> [EXCERPT]
★ ★ ★ ★ ★

Since the start of the COVID-19 pandemic, there have been many conversations about healthcare and federal health policy. These conversations have taken place both at the center of our nation’s federal policymaking in Washington, D.C. and in statehouses across the country, and have revolved around advancements in modern medicine, public safety, and the impact legislation has on our healthcare systems. As this dialogue continues, we must maintain this momentum and implement intelligent, conscious solutions to our country’s most pressing healthcare issues.
One of these pressing healthcare issues that deserves more attention is the financial burden faced by kidney patients who are on dialysis. Right now, 786,000 people in the United States suffer from End-Stage Renal Disease (ESRD), and of those patients, 71 percent receive life-saving dialysis treatments. These treatments are often required multiple times per week, making this medical necessity costly.
Medicare partially covers the costs of dialysis but doesn’t cover all of it, and the leftover costs fall on the patient to pay, placing a substantial financial burden on them. This financial burden is overwhelming for patients and their families to cover and forces them to adjust their lives to regularly paying significant medical expenses. Using a large portion of one’s income to cover lifesaving medical costs can be even more strenuous when our current economy faces rising prices due to inflation caused by the COVID-19 pandemic.

★ ★ ★ ★ ★

> [EXCERPTED DATA]
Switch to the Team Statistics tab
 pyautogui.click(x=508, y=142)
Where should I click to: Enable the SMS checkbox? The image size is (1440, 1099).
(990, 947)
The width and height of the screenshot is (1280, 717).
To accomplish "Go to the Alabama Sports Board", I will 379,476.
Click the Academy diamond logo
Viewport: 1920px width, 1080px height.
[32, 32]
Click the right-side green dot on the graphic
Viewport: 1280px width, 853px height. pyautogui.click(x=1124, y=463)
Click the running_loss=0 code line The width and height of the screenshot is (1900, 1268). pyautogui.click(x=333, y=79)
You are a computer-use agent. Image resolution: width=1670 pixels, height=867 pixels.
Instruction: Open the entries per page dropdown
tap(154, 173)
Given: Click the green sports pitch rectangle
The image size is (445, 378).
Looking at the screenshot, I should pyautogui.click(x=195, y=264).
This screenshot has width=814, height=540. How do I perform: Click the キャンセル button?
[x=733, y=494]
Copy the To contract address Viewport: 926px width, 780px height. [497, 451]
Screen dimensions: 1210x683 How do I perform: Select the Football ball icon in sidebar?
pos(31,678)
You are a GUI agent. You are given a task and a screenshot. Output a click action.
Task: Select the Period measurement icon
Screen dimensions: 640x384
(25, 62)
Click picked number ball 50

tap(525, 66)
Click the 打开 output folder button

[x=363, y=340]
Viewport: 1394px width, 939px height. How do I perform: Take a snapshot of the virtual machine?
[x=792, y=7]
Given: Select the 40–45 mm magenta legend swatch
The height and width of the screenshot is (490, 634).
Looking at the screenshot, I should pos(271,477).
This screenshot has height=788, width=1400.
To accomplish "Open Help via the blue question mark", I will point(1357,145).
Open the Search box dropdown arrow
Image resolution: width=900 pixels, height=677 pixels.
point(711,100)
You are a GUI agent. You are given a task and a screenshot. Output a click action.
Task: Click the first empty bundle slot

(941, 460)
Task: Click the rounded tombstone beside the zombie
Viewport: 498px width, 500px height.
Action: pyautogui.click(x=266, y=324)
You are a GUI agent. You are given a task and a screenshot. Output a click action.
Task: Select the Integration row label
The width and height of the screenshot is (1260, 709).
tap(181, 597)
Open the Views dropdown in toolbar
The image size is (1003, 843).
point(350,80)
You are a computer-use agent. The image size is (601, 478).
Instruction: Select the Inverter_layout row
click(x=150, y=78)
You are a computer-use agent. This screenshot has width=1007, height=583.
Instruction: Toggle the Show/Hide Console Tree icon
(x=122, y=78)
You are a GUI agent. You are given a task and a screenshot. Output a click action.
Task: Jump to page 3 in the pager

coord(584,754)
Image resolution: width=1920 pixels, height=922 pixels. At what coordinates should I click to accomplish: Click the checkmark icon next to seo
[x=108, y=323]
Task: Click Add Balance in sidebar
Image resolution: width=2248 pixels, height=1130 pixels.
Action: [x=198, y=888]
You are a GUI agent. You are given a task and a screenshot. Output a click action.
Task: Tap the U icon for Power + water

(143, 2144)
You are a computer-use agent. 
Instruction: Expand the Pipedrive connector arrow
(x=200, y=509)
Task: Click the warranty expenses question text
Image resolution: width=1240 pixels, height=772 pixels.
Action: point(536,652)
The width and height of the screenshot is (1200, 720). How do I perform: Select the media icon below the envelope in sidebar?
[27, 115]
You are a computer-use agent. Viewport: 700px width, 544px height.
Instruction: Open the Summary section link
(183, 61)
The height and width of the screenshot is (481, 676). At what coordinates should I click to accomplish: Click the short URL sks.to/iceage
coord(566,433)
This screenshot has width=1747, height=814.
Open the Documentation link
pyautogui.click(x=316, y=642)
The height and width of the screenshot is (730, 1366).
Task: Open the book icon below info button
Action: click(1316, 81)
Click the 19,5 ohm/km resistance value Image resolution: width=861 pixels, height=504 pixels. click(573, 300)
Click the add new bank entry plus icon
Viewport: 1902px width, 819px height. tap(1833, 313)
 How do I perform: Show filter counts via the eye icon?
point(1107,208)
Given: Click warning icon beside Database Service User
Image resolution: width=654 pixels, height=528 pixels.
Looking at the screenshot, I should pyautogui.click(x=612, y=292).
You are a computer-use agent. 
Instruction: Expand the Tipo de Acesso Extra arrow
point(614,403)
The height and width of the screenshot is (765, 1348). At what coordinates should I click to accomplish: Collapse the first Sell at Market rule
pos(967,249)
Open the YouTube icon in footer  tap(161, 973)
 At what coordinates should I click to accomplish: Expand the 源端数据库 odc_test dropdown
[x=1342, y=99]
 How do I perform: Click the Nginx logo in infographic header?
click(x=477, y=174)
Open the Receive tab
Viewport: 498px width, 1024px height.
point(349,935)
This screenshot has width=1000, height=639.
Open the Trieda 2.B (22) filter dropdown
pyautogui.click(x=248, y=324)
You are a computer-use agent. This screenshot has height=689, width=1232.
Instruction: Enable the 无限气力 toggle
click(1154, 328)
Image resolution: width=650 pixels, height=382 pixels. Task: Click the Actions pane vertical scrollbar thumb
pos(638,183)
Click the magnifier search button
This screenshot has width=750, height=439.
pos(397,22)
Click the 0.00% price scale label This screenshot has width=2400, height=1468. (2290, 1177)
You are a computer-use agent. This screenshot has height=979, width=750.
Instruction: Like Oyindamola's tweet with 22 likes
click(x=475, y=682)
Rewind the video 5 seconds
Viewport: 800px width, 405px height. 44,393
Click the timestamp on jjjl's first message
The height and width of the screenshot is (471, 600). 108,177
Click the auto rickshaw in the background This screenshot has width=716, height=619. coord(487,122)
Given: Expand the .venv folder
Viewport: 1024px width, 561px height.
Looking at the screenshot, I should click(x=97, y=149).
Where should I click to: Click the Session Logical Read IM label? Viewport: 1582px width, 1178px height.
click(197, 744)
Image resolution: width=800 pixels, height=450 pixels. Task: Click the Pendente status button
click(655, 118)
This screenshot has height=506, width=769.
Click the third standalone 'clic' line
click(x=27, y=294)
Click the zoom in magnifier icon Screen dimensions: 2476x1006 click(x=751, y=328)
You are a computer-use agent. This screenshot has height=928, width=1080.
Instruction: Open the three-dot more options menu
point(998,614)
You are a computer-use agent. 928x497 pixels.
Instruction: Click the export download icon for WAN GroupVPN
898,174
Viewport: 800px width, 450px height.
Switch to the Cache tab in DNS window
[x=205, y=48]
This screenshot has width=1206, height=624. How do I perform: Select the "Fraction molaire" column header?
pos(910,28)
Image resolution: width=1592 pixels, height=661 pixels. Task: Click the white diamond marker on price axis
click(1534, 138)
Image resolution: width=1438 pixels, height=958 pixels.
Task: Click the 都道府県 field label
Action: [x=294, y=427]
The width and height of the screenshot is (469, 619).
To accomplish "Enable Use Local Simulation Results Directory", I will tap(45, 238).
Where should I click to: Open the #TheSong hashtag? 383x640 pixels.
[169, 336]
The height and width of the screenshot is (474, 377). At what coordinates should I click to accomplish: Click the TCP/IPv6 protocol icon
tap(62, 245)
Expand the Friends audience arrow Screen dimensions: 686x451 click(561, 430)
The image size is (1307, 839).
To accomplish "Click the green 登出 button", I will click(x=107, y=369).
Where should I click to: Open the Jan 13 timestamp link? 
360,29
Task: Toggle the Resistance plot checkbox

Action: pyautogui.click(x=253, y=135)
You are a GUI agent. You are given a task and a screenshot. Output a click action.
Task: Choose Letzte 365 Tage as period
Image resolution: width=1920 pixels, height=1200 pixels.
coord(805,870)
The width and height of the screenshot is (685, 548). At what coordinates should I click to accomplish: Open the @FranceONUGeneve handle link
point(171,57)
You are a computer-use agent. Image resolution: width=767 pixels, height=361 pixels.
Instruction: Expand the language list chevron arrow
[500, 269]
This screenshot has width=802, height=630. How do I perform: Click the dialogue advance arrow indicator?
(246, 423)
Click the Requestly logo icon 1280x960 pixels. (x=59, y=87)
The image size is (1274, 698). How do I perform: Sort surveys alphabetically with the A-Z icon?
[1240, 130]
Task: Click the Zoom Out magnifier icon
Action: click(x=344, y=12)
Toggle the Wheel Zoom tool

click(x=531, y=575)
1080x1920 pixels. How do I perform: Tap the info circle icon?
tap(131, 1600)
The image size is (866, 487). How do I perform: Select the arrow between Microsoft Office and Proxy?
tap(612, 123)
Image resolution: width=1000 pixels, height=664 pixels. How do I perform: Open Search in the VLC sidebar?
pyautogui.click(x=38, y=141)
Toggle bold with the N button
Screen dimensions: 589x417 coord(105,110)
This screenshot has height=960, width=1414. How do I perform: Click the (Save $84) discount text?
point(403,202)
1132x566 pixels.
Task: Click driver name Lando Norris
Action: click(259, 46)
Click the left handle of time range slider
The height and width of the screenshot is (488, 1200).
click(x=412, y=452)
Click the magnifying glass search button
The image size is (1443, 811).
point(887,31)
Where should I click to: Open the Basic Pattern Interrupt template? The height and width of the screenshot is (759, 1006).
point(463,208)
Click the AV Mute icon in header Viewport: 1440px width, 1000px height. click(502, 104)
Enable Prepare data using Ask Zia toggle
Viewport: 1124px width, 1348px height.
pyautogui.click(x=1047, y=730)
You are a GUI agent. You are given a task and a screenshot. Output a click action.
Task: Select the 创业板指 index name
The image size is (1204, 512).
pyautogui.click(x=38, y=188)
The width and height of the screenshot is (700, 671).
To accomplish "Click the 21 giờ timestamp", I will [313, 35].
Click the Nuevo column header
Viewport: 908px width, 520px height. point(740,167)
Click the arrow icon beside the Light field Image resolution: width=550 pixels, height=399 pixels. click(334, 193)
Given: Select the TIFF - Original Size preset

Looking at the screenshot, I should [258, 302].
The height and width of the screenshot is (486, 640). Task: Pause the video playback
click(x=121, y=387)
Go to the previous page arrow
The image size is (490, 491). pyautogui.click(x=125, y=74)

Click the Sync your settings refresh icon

★ ★ ★ ★ ★

> [EXERCISE AIM]
Using the text on dialysis costs, answer each question briefly.
(a) Where, according to the text, have conversations about healthcare taken place?
(b) How many people in the United States suffer from End-Stage Renal Disease?
(c) Who pays the dialysis costs that Medicare does not cover?

> [OUTPUT OF THE EXERCISE]
(a) In Washington, D.C. and in statehouses across the country.
(b) 786,000 people.
(c) The patient.